Actually, Karen Marie Moning says it even better:

It’s what you choose to believe that makes you the person you are.

I used to live in autopilot. My life was just moving on, structured as it was meant to be. It was great, honestly. But I was missing something. In the back of my head, I was looking for a greater purpose.

In 2018, I started to explore behavioral cognitive therapy and coaching and realized that we have the power to change our thinking and our beliefs – and this is how I found my mission, and started to be laser focused on my goals. And to achieve much more.

What I found is that we can become very deliberate how we want to live our life. We can chose to deconstruct what our education, our culture taught us. We can chose to reframe our past and build our future, in a more focused and purposeful way.

And these new beliefs shape the new you.

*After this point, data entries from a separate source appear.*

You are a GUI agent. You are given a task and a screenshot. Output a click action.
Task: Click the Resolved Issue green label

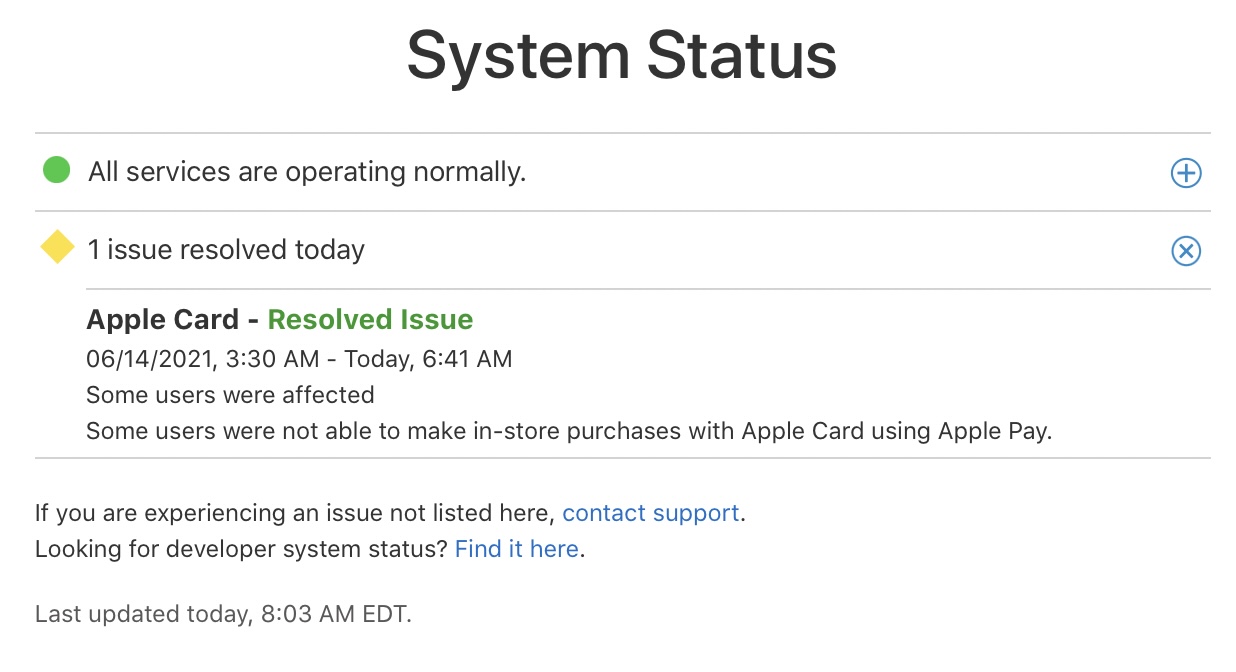369,319
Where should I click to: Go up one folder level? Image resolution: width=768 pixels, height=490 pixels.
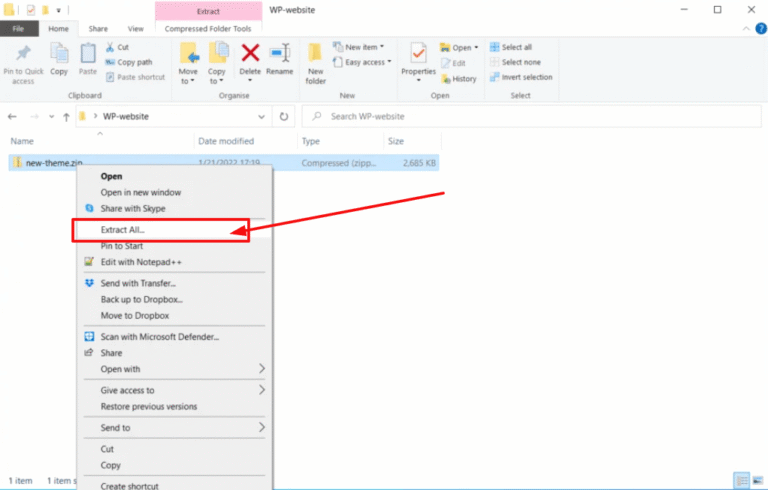pos(66,117)
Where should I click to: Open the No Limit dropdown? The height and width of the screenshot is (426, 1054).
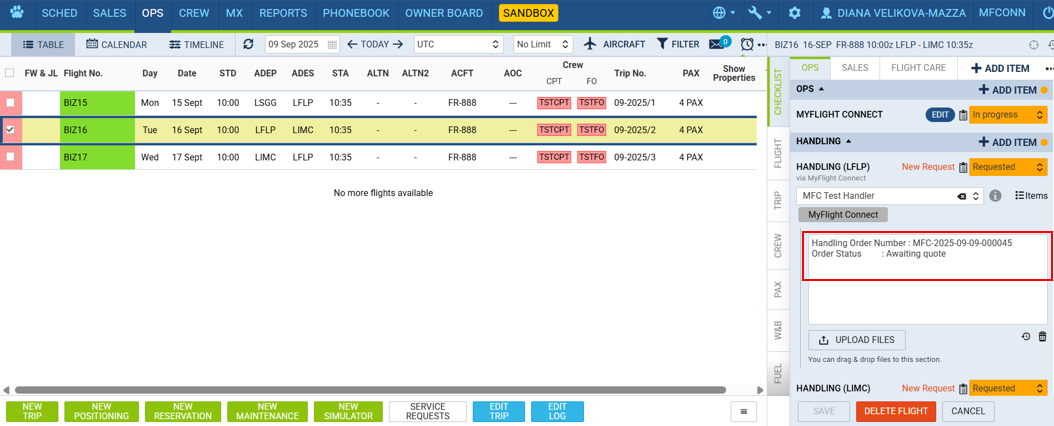tap(542, 45)
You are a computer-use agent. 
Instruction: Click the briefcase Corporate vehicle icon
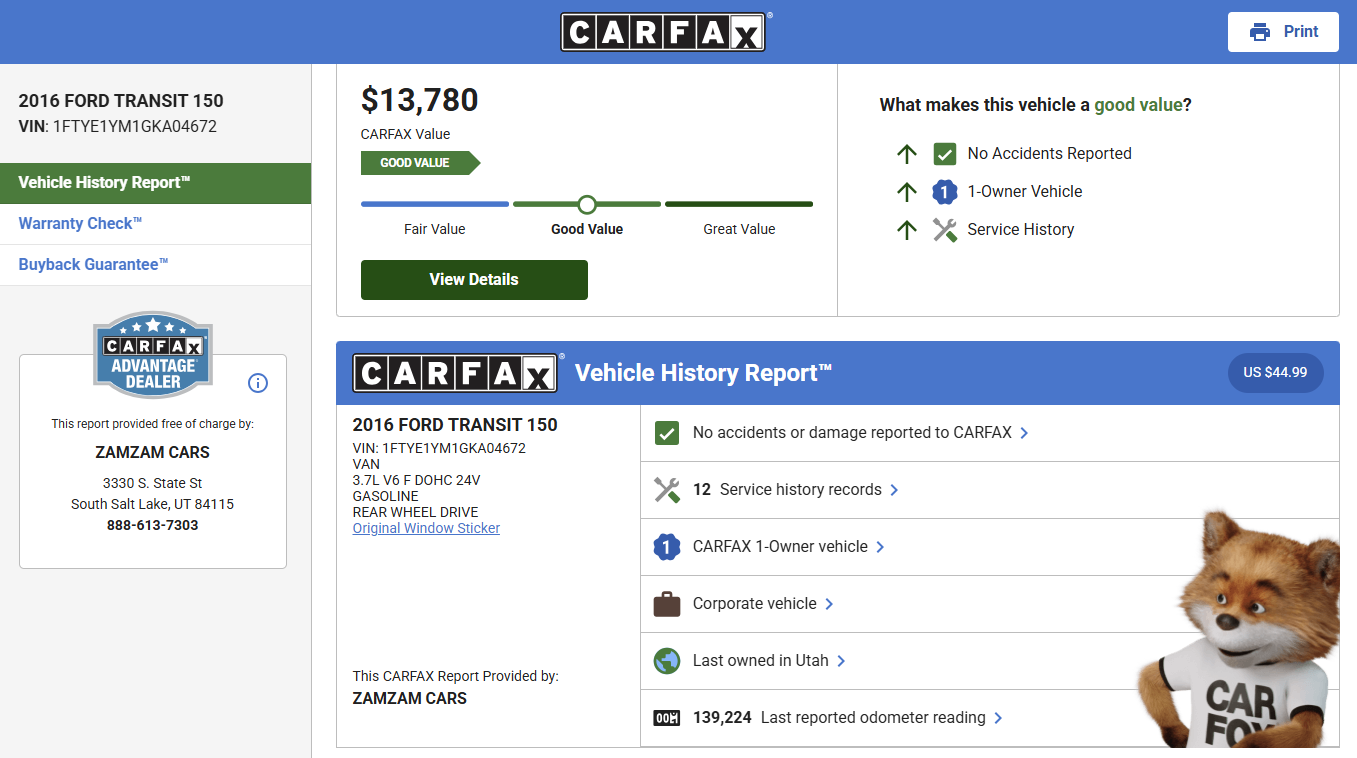[x=666, y=604]
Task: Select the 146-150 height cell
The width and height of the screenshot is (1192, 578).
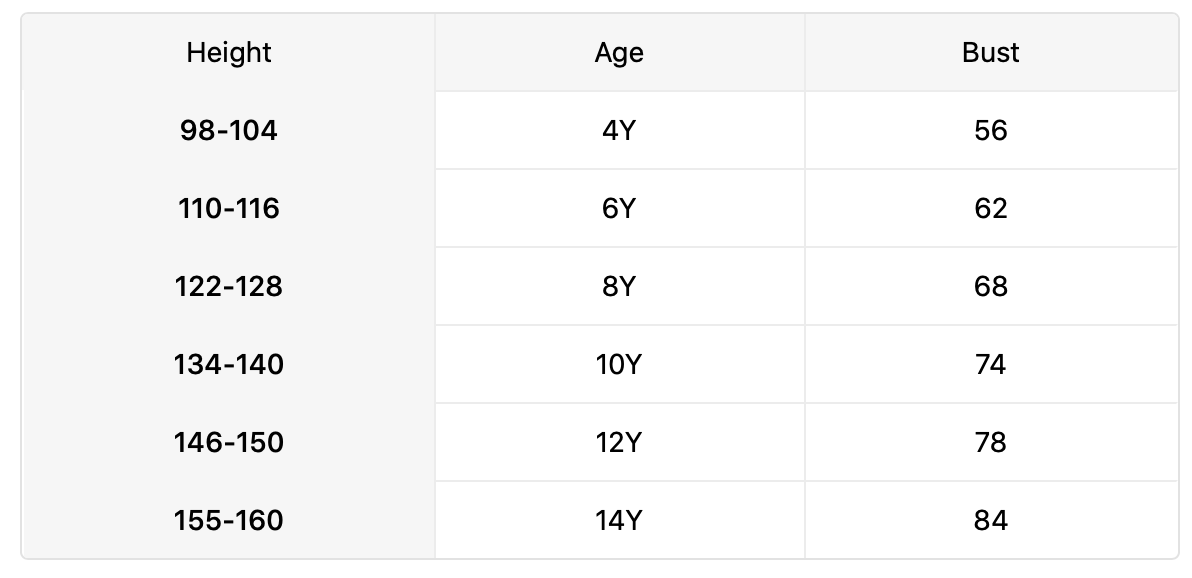Action: point(229,443)
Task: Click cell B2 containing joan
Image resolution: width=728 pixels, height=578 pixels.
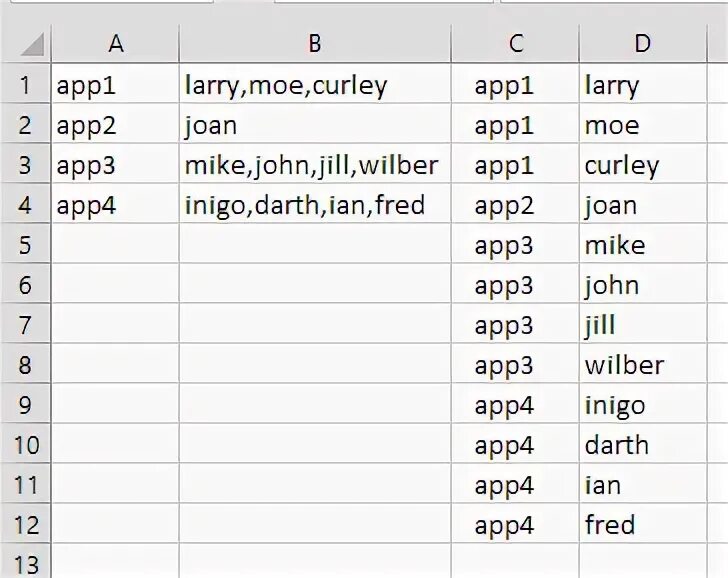Action: [314, 126]
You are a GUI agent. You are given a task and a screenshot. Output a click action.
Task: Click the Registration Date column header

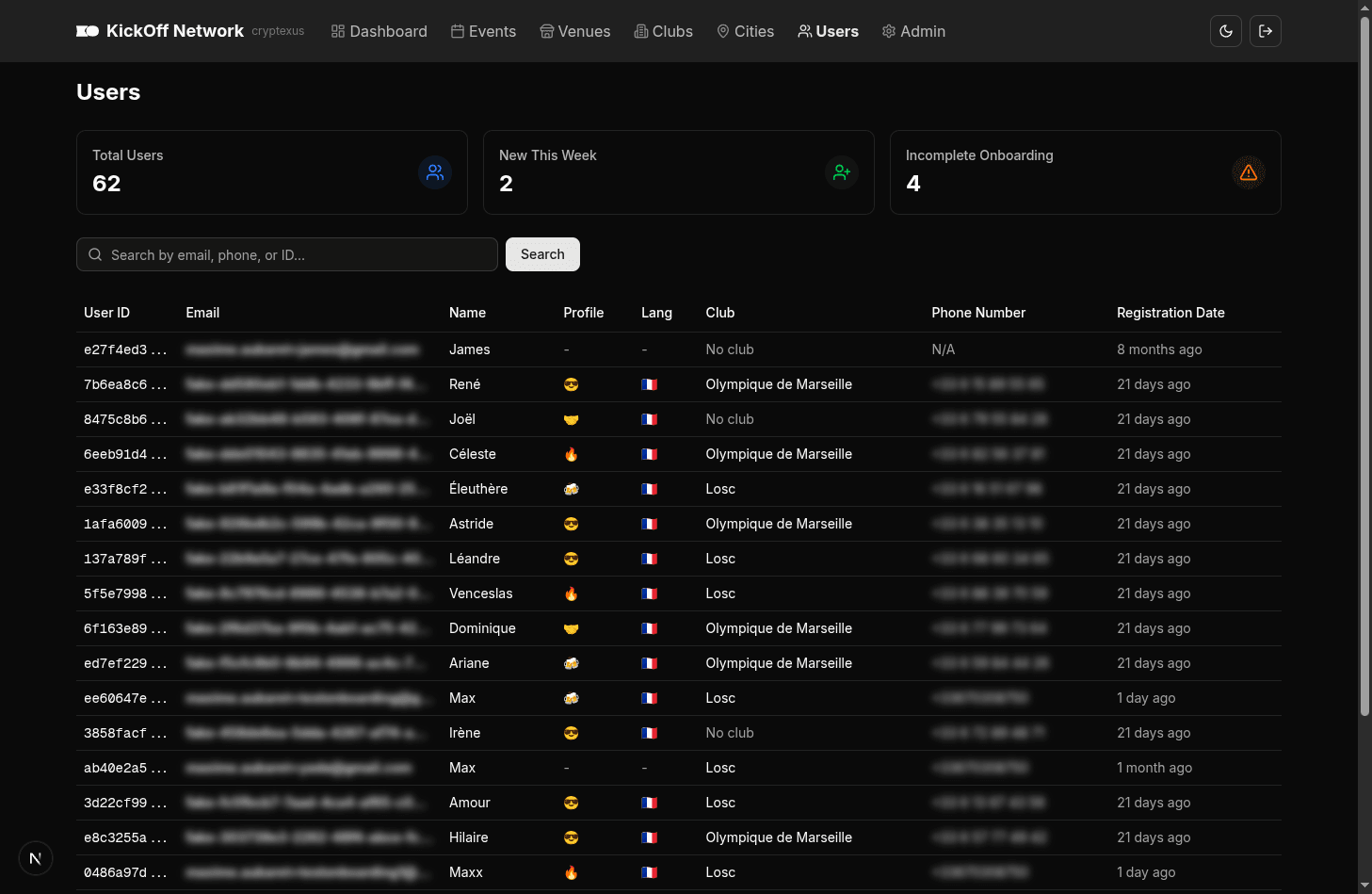[1170, 313]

So you get to define who you want to become, and look at the beliefs that are still holding you back, to reframe them in a way that is more aligned with your future you.

Who do you want to become as a leader?

The first thing I did was to think about which kind of leader I wanted to be. And you can do this for yourself:

  • As a leader, how do you want to show up for your team?
  • How do you want to behave, while working towards your goals?
  • How do you want to show up in from of obstacles?
  • What are the strengths I have I want to keep
  • What do I want to improve?
  • What will make me a great leader?

You can answer these questions by yourself and you can also think about people who are inspiring you. Use them as role models: what do you like from them, that you’d like to develop yourself?

Look at the beliefs holding you from this targetted leader picture

We all have beliefs. The thing is some are useful, some are not.

Beliefs are great drivers but deciding about which ones you want to keep or not, for your own good, will free you up.

If you want to be a servant leader, for example, beliefs like “If I don’t check what my team did, there will be mistakes” will not help you empower your team and let go of control.

Or “I need to work 50 hours a week in order to become a top-manager” can seem very true, but it will be at the expense of your own health, and will not give a good example to the person you work with if you promote work life balance.

By keeping thinking about them without taking care, they will create a limit for your own progress.

If you want to lead your team towards a goal and think “we have so many constraints, this is demoralizing”, you will probably not get the enthousiasm and quality that you – paradoxically – are expecting from them. Because you will lead from a place of frustration.

So, whenever you have this kind of thoughts, you can now spot them and ask yourself: is this belief helping me in achieving my goals?

I can be wrong, but I am pretty sure the answer will be “no”. From here, what would you like to believe instead to make that goal happen?